» What you should do
Return the lines below exactly, from the first line to the line that contains "Task: Like the tweet with heart icon". Leave out pictures.

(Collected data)
════════
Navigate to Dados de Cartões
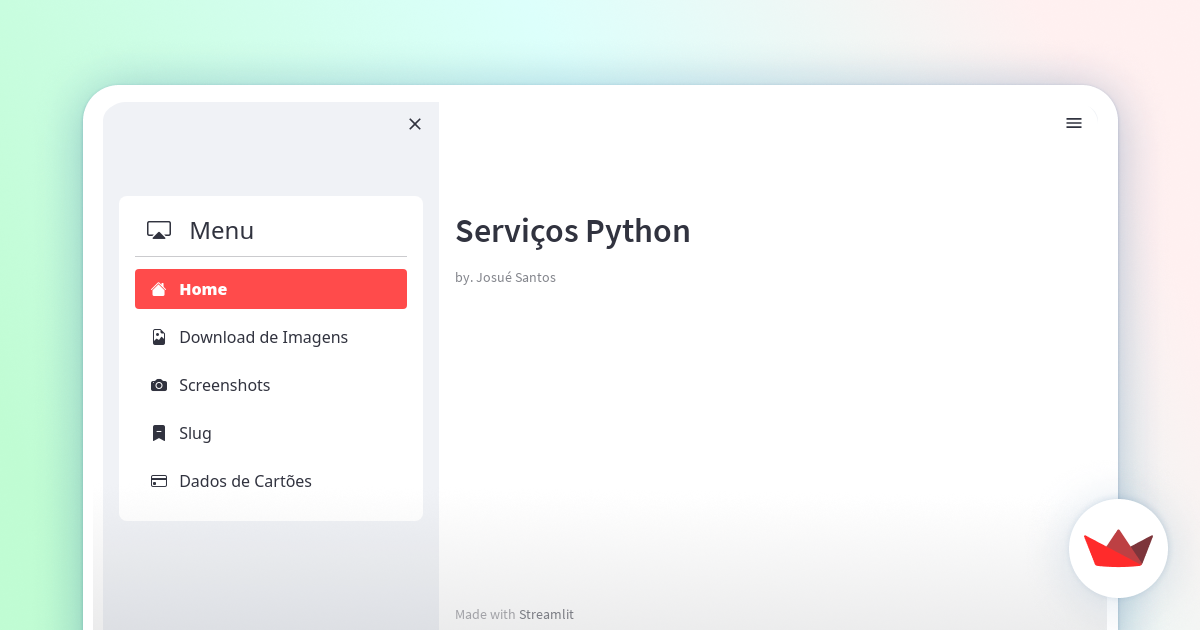The width and height of the screenshot is (1200, 630). (x=245, y=481)
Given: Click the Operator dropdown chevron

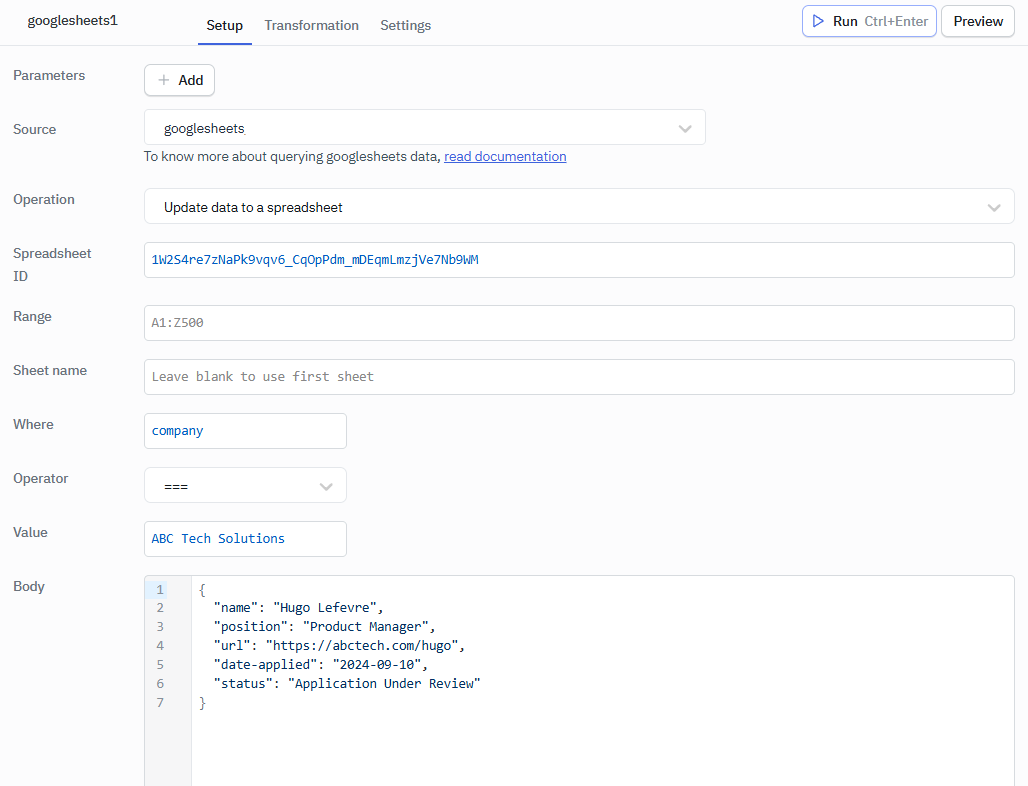Looking at the screenshot, I should click(x=326, y=485).
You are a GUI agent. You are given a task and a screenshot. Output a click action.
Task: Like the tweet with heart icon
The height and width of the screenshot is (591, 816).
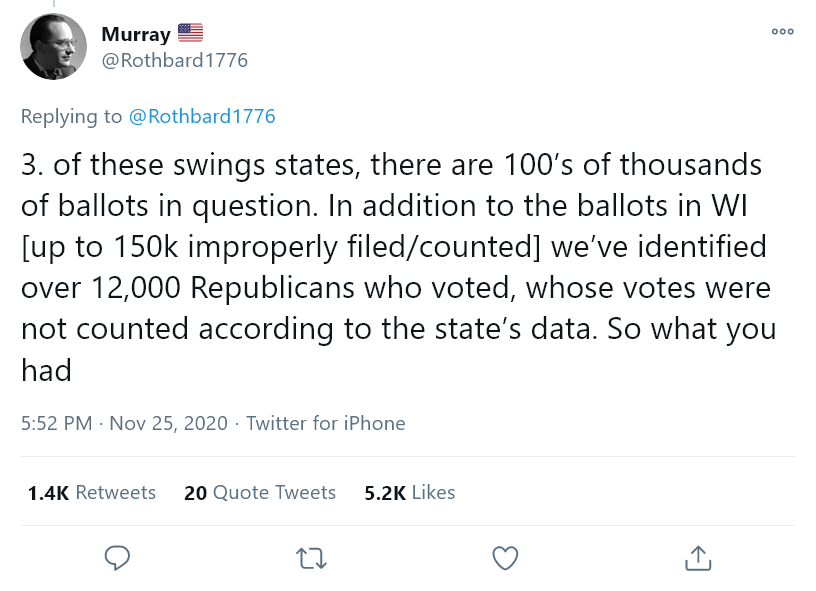pyautogui.click(x=506, y=557)
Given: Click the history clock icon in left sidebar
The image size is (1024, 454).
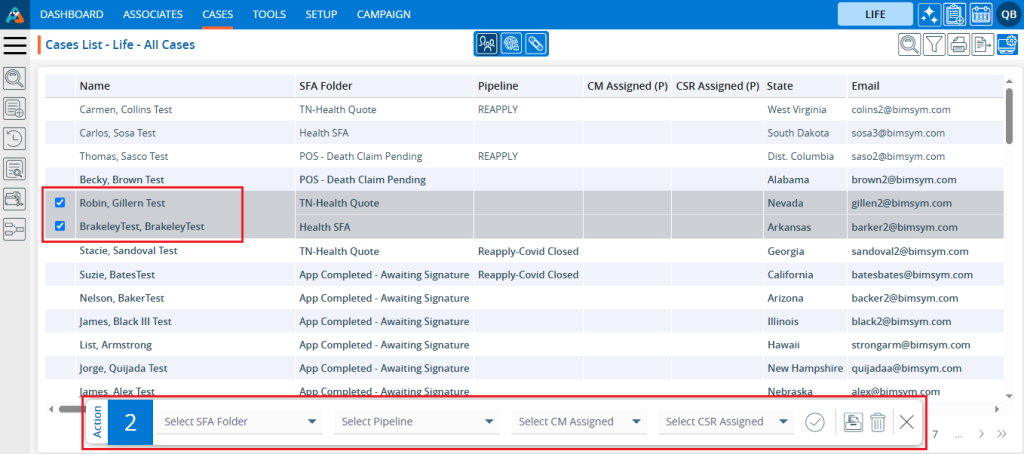Looking at the screenshot, I should (x=15, y=139).
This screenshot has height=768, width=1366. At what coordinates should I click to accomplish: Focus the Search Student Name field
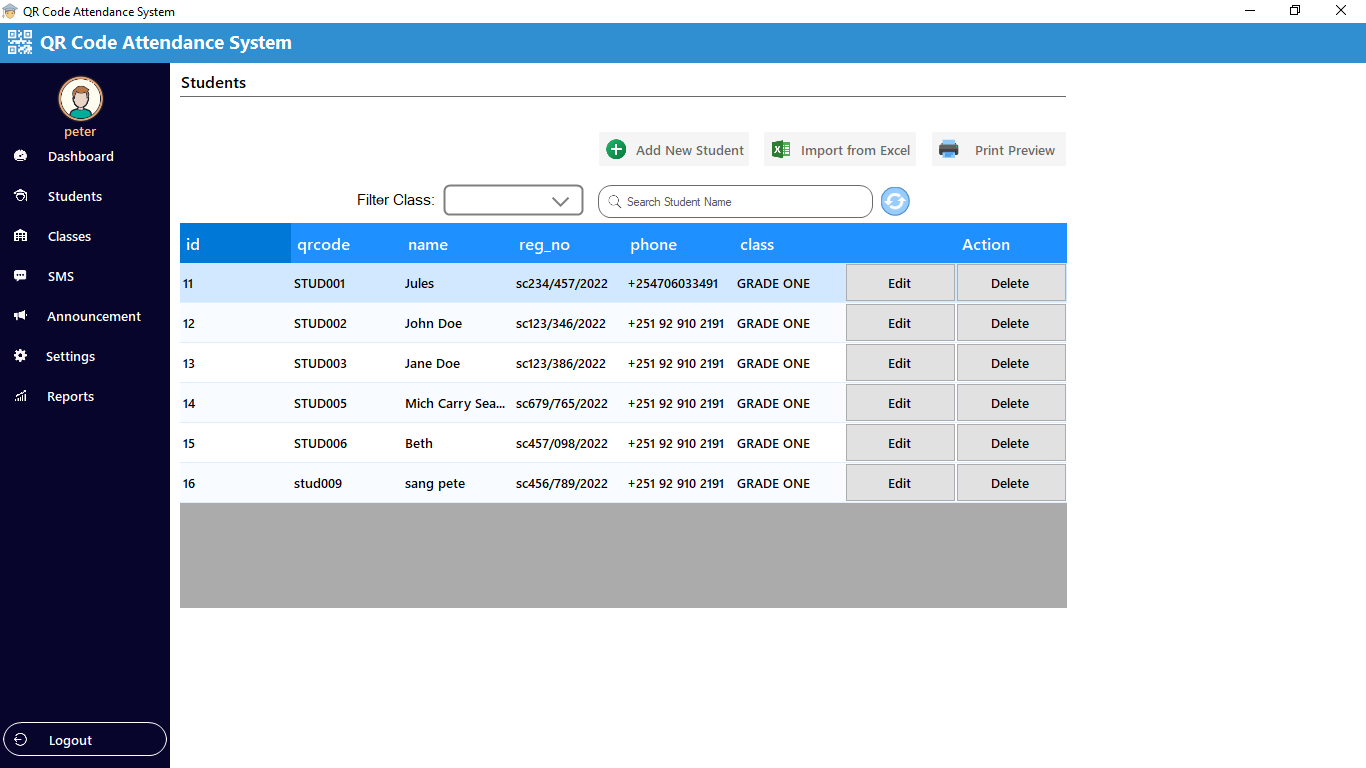[740, 202]
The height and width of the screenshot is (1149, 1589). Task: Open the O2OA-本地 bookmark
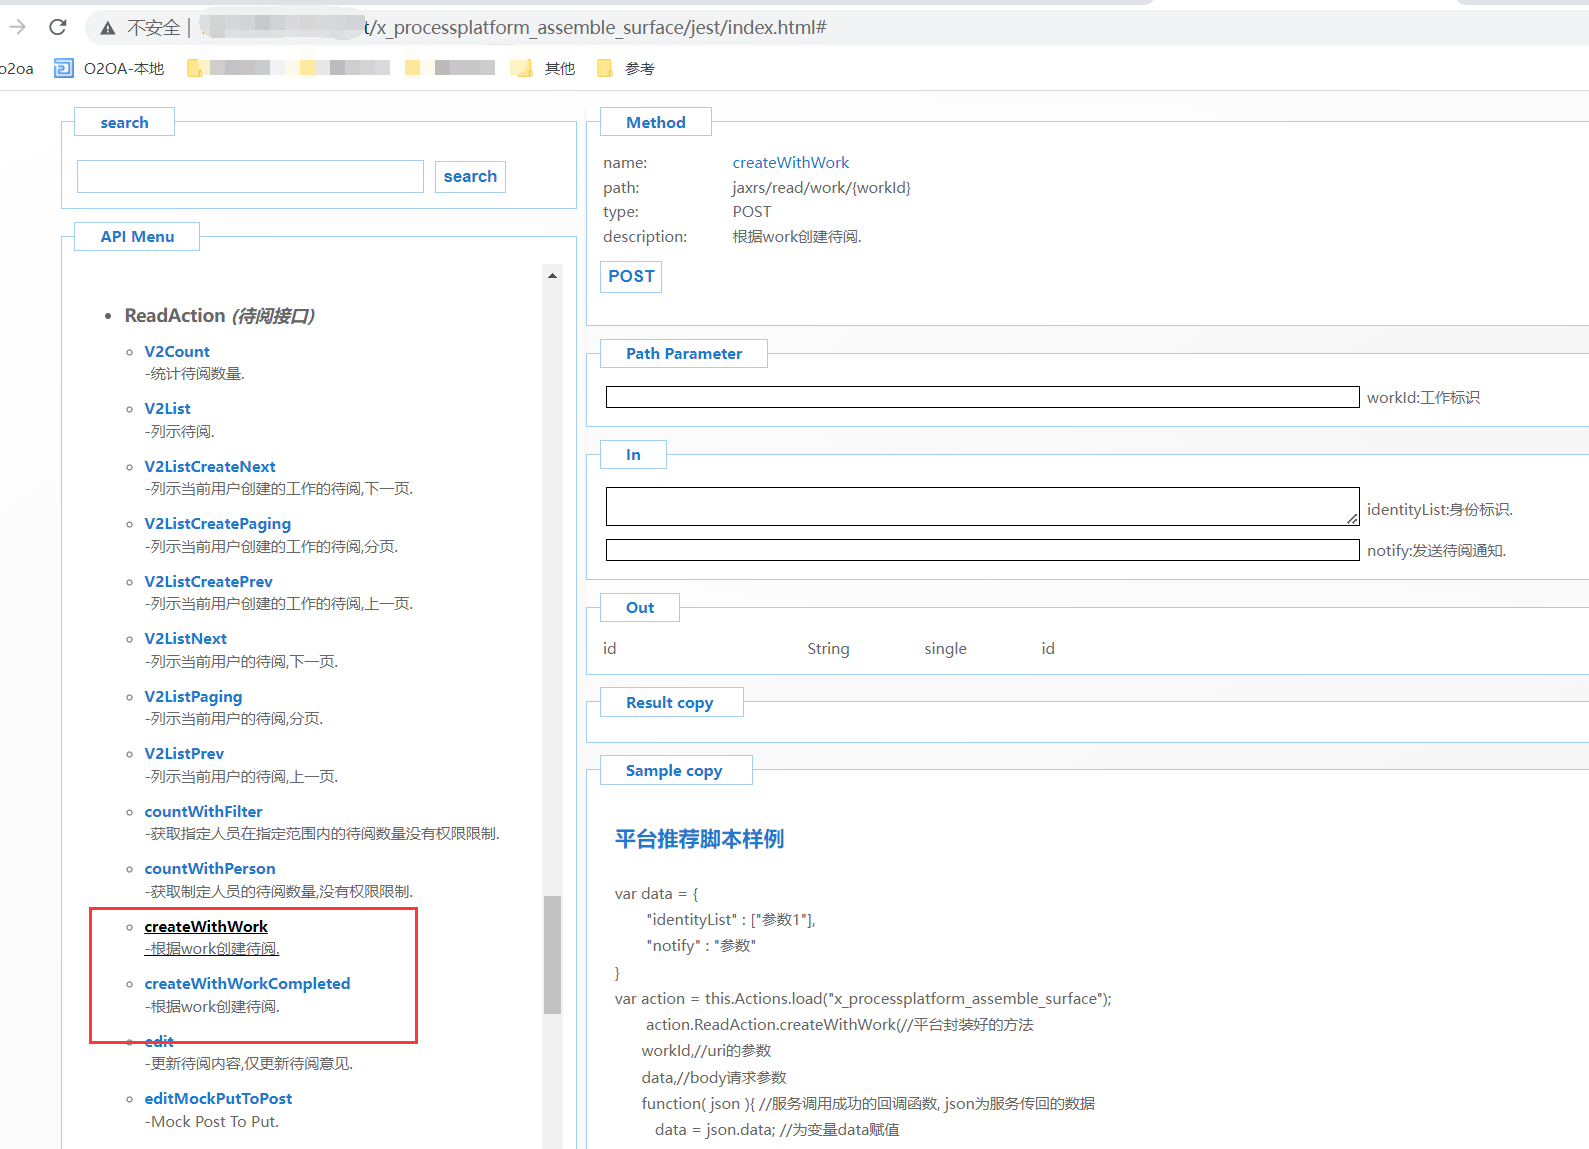[x=109, y=68]
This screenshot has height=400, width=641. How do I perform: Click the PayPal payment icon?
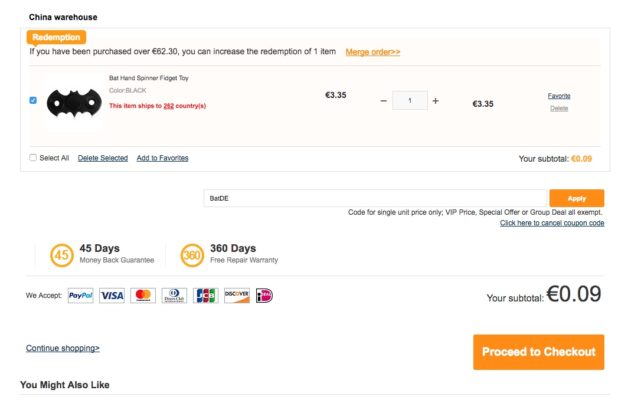click(x=81, y=295)
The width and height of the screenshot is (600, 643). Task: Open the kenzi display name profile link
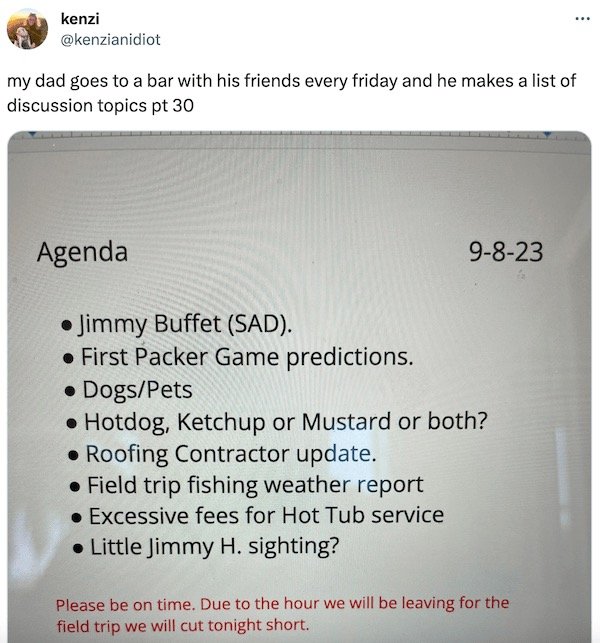pyautogui.click(x=80, y=19)
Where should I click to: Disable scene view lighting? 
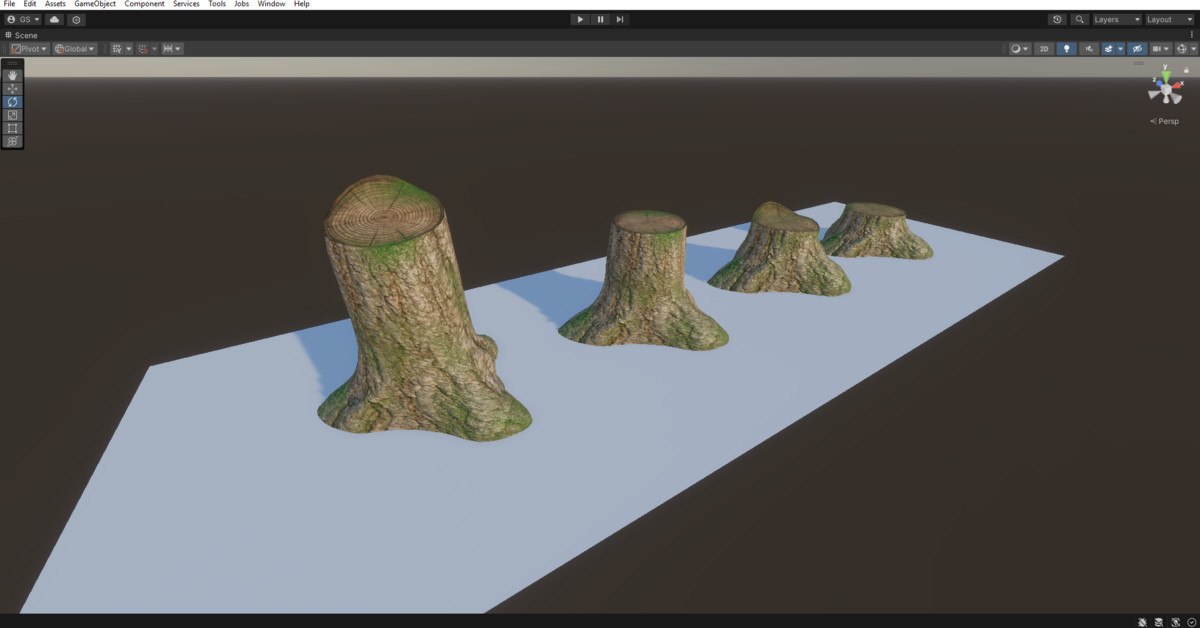point(1066,48)
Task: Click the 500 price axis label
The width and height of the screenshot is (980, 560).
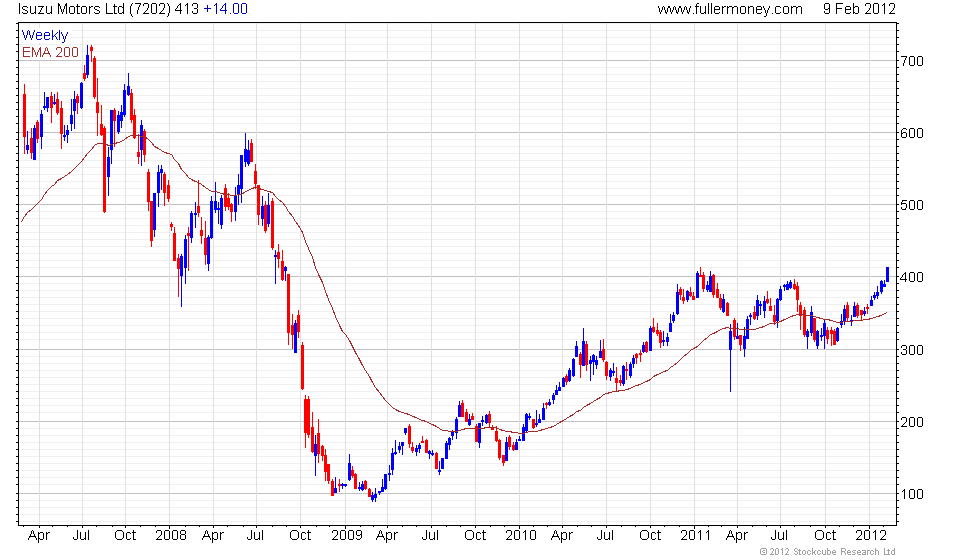Action: click(x=911, y=205)

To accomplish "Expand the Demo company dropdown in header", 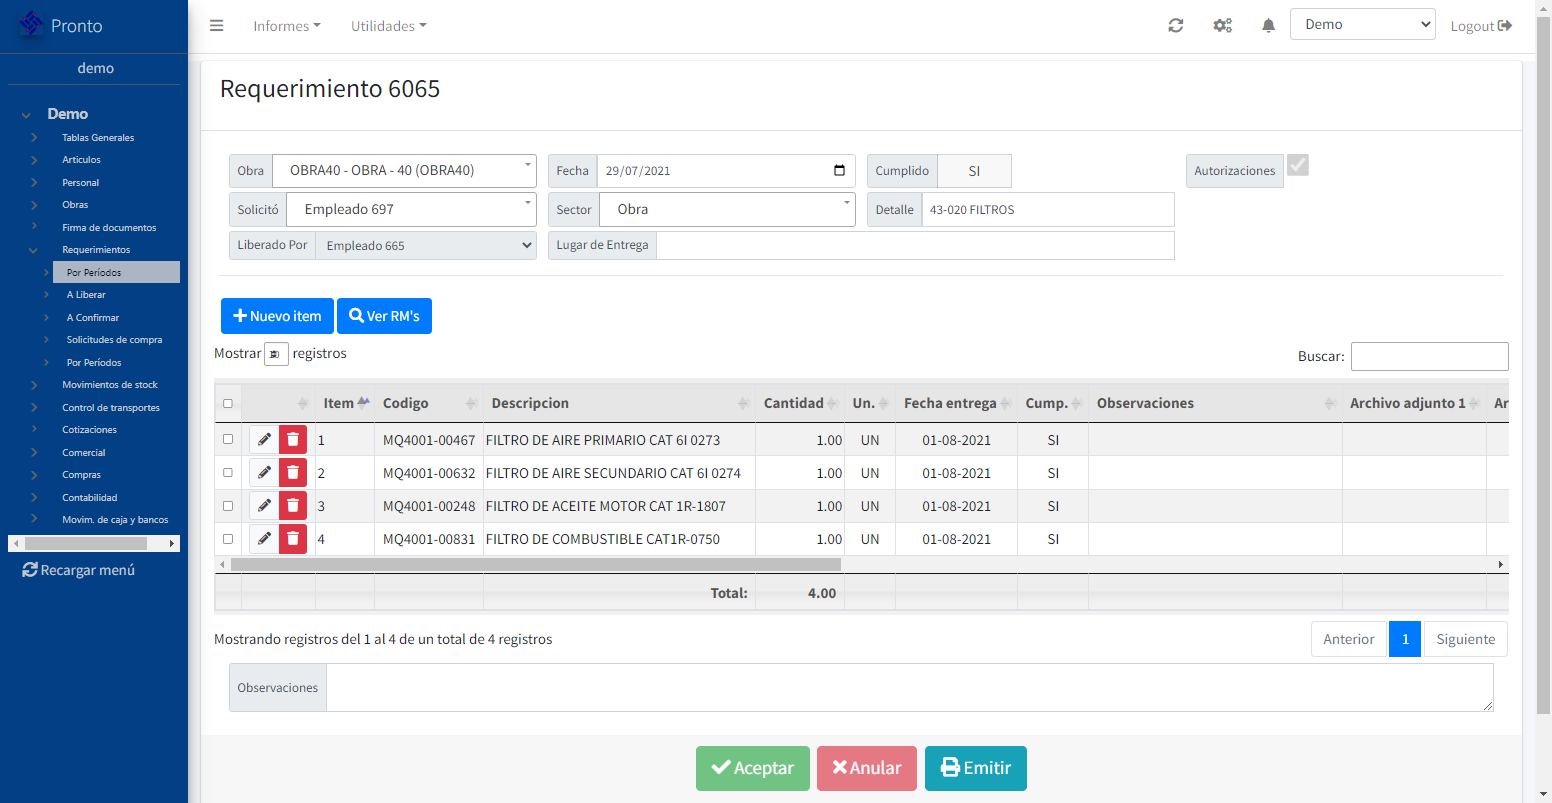I will (1362, 25).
════════
» Solution to this problem
Navigate to Dados de Cartões
The width and height of the screenshot is (1200, 630). (x=245, y=481)
Given: Click the Operator dropdown chevron

Looking at the screenshot, I should click(x=326, y=485).
You are a GUI agent. You are given a task and a screenshot. Output a click action.
Task: Like the tweet with heart icon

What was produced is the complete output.